I married my best friend and even though I hate his guts sometimes, I love him and we’re in this together, for better or for worse. It’s really about how to take it and what you make of it 🙂
Post # 7
Respect each other. You are going to disagree. You are going to fight. But as long as you always respect each other you’ll be fine. Don’t scream at each other, and for goodness sake never belittle each other. I see this all the time and it just makes me sad that some people can’t fight without being underhanded and dirty. Darling Husband and I have had arguments and fights and we’ve been mad at each other but we’ve always retained our respect and we’ve never fought dirty or called each other names or broken down into a screaming match that accomplishes nothing but pissing both parties off.
Post # 8
Wait a little bit before having children after marrying, enjoy your time together first
Post # 9
Before you marry, practice saying, “i’m sorry” and “I forgive you”
PS Married 22 years
Post # 10
- Wedding: October 2011 - Bed & Breakfast
Great advice so far.

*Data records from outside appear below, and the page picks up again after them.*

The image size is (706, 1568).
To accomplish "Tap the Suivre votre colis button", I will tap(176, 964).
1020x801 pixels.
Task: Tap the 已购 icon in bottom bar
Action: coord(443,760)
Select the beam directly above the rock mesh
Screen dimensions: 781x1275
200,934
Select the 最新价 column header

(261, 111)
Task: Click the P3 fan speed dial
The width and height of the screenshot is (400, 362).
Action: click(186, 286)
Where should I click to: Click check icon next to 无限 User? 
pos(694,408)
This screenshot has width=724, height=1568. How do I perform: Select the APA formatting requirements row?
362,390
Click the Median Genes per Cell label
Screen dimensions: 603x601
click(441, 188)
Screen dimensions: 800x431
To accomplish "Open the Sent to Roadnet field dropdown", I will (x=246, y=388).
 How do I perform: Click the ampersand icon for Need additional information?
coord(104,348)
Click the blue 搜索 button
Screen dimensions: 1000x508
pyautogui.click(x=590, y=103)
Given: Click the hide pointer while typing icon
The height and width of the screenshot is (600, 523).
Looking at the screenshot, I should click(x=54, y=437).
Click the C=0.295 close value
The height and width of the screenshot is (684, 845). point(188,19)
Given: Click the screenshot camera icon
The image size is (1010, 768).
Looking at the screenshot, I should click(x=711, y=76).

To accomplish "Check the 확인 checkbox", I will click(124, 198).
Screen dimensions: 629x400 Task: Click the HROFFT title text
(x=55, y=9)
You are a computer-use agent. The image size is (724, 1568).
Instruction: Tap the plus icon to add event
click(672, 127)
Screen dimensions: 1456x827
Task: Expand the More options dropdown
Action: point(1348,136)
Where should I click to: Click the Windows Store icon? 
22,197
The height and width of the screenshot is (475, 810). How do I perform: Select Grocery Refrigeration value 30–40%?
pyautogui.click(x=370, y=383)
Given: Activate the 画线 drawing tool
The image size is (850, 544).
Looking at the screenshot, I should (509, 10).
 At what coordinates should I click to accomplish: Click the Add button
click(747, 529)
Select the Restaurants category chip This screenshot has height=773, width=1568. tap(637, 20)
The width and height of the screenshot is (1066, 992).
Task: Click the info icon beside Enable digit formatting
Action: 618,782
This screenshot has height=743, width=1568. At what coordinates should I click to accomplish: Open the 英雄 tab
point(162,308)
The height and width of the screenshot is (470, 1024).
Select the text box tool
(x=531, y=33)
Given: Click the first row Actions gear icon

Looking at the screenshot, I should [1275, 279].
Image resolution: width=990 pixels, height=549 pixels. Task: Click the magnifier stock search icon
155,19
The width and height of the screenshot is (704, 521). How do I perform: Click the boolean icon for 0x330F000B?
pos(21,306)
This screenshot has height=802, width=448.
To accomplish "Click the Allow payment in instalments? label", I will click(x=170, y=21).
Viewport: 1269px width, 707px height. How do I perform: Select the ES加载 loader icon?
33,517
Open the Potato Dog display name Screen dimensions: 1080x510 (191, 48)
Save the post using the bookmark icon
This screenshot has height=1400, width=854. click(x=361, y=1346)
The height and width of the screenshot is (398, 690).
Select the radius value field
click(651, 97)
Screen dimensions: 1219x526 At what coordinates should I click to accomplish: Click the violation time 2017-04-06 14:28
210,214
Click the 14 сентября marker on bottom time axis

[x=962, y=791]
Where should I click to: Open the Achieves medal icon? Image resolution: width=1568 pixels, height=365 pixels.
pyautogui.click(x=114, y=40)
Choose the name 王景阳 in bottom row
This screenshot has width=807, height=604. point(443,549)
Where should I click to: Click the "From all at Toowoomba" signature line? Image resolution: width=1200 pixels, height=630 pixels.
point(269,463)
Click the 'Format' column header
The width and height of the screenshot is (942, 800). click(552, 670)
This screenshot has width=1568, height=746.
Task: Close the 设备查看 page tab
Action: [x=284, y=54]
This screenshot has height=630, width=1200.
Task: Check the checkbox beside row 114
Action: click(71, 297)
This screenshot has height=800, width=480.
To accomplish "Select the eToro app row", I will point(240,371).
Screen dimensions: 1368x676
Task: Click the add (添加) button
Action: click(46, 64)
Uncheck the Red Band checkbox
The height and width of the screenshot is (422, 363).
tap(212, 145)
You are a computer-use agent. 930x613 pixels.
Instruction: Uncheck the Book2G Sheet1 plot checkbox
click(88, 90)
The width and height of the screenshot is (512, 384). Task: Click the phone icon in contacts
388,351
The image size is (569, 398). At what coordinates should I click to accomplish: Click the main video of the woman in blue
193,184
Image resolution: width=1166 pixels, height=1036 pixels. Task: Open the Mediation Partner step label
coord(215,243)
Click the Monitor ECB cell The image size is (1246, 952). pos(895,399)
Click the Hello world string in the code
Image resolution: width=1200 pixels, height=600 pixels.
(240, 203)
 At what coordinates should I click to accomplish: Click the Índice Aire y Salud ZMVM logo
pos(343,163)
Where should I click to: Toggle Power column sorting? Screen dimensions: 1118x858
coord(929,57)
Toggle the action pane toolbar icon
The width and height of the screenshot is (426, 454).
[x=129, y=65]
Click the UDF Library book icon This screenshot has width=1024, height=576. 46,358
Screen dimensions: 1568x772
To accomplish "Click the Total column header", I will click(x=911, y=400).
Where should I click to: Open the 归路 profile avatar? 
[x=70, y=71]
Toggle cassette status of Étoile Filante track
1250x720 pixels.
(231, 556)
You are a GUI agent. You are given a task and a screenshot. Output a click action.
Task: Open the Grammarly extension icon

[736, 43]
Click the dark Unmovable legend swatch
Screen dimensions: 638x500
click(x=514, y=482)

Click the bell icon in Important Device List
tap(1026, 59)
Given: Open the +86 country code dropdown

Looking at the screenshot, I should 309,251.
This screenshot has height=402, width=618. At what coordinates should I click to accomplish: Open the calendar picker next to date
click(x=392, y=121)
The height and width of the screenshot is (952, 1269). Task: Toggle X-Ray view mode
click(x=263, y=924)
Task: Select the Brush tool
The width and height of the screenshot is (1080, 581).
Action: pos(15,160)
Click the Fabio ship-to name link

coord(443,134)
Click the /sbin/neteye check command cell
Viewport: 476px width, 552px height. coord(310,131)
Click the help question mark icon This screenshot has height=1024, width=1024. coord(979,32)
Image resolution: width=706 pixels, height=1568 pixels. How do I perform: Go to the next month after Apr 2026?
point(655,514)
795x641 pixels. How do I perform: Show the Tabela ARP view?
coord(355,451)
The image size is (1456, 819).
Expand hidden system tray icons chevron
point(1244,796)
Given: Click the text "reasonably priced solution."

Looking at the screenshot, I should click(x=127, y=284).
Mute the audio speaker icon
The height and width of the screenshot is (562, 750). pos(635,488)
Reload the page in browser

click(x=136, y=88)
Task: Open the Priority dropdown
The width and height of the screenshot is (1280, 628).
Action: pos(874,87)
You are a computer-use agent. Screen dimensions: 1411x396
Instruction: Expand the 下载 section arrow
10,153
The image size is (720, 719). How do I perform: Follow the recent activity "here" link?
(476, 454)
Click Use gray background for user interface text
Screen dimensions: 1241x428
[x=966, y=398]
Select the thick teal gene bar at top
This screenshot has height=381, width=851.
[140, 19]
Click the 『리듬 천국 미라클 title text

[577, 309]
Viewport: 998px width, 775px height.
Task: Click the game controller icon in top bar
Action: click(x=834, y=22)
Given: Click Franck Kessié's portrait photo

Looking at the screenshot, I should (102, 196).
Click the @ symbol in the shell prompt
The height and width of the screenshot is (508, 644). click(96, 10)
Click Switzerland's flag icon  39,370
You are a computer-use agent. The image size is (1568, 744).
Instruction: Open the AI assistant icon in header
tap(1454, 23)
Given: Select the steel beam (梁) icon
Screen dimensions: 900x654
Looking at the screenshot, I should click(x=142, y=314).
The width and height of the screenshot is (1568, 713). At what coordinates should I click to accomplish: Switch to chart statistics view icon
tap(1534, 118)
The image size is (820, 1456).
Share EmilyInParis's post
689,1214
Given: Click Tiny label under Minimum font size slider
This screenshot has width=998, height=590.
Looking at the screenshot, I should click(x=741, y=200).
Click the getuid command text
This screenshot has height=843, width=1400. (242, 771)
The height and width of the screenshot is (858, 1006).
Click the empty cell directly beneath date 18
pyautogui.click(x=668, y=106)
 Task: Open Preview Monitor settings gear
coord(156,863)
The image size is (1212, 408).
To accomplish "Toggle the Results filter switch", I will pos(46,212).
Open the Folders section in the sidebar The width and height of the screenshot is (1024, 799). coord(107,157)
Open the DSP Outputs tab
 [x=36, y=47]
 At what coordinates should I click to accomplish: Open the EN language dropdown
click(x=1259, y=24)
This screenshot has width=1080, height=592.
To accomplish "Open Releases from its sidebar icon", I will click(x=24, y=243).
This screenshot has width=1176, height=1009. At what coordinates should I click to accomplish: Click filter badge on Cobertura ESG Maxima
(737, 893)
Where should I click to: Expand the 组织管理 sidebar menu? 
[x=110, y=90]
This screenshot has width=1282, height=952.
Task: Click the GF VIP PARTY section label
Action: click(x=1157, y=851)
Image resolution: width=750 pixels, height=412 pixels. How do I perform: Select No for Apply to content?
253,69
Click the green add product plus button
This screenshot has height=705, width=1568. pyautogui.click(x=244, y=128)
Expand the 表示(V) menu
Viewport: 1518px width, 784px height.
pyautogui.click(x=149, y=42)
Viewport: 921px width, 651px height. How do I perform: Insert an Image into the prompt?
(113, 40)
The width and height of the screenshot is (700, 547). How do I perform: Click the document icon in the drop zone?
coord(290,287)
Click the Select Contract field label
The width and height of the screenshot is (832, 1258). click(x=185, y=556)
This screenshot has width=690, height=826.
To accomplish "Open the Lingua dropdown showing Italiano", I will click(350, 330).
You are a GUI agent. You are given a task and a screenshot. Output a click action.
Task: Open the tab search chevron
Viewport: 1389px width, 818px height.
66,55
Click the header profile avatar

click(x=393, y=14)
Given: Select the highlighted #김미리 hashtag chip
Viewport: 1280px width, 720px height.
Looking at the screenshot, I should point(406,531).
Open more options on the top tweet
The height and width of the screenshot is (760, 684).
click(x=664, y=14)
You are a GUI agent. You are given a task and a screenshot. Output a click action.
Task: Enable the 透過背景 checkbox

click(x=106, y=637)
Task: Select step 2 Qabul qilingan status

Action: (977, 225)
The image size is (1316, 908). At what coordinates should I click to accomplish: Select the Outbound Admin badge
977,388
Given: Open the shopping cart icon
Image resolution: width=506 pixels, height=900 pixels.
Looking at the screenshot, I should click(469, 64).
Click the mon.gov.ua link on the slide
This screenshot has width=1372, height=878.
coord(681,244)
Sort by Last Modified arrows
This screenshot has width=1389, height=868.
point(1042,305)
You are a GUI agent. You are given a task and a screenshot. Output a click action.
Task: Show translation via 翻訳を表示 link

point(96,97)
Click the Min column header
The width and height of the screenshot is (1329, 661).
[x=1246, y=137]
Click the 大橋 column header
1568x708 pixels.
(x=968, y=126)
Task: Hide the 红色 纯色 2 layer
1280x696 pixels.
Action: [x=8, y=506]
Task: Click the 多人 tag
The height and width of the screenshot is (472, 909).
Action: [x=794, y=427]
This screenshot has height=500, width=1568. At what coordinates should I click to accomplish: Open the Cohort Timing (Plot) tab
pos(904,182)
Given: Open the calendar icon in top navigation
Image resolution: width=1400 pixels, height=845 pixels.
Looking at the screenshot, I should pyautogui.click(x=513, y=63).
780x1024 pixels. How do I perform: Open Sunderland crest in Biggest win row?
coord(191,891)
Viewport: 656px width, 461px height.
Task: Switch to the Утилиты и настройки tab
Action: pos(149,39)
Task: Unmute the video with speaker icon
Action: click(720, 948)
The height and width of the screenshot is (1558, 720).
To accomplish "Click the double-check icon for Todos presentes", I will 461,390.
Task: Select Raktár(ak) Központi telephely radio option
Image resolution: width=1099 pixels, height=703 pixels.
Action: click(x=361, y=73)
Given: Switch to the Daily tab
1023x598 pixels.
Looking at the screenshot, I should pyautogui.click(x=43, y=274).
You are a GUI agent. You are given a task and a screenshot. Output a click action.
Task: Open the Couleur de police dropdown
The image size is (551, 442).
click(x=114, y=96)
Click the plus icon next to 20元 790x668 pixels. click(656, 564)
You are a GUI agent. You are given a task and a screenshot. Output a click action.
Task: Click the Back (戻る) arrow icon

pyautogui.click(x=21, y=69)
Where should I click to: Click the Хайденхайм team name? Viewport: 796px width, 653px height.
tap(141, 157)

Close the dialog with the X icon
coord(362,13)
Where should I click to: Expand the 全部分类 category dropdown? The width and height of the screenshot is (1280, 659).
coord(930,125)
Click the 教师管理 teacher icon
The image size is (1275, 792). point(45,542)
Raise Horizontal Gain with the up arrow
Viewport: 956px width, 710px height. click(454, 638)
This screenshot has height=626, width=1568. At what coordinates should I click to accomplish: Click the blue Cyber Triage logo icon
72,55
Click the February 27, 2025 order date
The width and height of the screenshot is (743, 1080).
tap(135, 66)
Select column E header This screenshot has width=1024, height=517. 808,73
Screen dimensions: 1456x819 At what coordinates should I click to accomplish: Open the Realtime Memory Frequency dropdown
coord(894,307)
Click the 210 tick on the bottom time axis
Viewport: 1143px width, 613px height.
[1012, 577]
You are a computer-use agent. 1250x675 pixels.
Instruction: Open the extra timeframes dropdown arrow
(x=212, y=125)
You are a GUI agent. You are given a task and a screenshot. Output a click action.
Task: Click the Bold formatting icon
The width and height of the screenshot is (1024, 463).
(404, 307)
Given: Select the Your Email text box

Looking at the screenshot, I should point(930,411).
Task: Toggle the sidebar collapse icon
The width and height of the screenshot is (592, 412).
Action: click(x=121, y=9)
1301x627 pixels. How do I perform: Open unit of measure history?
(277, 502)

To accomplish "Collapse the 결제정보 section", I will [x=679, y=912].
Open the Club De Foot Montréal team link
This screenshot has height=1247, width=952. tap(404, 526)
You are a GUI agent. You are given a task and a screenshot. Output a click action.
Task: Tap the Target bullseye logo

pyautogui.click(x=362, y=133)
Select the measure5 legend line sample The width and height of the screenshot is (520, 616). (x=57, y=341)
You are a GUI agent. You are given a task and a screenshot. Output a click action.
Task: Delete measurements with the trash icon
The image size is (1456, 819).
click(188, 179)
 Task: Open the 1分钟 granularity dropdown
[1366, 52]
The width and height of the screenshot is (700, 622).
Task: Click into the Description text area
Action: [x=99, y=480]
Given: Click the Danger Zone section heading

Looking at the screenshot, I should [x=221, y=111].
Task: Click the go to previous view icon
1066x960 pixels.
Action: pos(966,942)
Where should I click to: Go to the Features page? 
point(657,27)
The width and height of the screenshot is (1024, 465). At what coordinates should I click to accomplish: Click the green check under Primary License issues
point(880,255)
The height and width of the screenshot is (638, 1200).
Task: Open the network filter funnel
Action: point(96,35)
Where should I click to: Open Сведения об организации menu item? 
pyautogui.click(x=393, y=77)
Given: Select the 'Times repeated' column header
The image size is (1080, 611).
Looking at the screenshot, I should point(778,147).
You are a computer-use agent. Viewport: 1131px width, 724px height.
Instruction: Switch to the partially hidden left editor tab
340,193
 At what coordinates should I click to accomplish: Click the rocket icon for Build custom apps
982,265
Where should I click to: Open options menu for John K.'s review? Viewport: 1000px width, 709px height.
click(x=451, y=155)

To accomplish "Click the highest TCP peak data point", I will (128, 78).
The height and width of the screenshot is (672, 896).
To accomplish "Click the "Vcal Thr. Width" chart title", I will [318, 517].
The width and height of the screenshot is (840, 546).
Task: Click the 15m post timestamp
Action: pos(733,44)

Mine would be to make sure that you appreciate each other. It’s so easy to take for granted all of the little things. He did the dishes, you weeded the front garden, he brought you flowers for no reason, you gave him a back rub, etc., etc., etc. Take a moment and thank each other for this stuff. Recognize the effort that your partner puts in to taking care of you/your needs/chores/whatever every day. And do not keep score. Keeping score only leads to dissatisfaction because you are focusing on the negative instead of relishing in the positive.
Post # 11
Communication is the most important thing in a marriage. Nothing works without it! If you don’t already have amazing communication skills, the best wedding gift you could give one another is couple’s counseling (or individual counseling if it’s one-sided).
Post # 12
Communication. Stick with it.
Post # 13
Don’t sweat the small stuff. Definitely choosing your battles is a big one. When you let go of the things that don’t matter, it definitely helps with the stress.
Post # 14
Be kind to each other.
Have a secret signal that means: “Actually I don’t want to have this argument after all.”
Post # 15
Don’t buy furniture from Ikea without making a stop at the liquor store first. Also, play board games at your own risk. Monopoly and Risk have caused some real disputes in our house 🙂
Post # 16
Communication is so important. Learn how to fight fairly. Don’t expect your husband to be able to read your mind~you need to speak up about how you feel. Say I love you often but know it’s ok to feel like sometimes you don’t like him at the moment. Take time out of the day to talk to each other, no TV, phones, etc. Try new things together.
Marriage is hard work but so worth it.